Mais aussi avec cette conséquence, beaucoup mieux établie, que l’extrême-droite trouve dans ce complotisme diffus un aliment de choix parce qu’il entretient ses discours sur l’invasion des migrants, l’islamisation de la société, la perversion des élites et du monde scientifique ou les menaces du néo-féminisme.
Dans la perspective de la présidentielle de 2022, on ne s’est donc pas étonné que le complotisme soit devenu une cible majeure de responsables politiques qui entendent structurer tout le champ politique sur l’opposition entre une extrême-droite populiste et un progressisme socio-économique porteur de réformes qu’ils veulent incarner.

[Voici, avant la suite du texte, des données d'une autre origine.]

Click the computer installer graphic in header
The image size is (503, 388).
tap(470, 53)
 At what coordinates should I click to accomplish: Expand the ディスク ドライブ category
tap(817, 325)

En décriant la science et les autorités, les complotistes actuels ne font pourtant que confirmer une vieille observation d’Aristote qui expliquait dans La Politique que « la majorité des tyrans sont issus de démagogues qui ont gagné la confiance du peuple en décriant les notables ». Le complotisme n’a donc pas eu à attendre Internet pour produire des tyrannies et des bulles de désinformation, ni au temps d’Aristote, ni au 20e siècle, avec par exemple le « Protocole des sages de Sion », complot imaginaire des juifs utilisé par Hitler comme modèle de sa propre conspiration, ou la désinformation systématique en Union soviétique.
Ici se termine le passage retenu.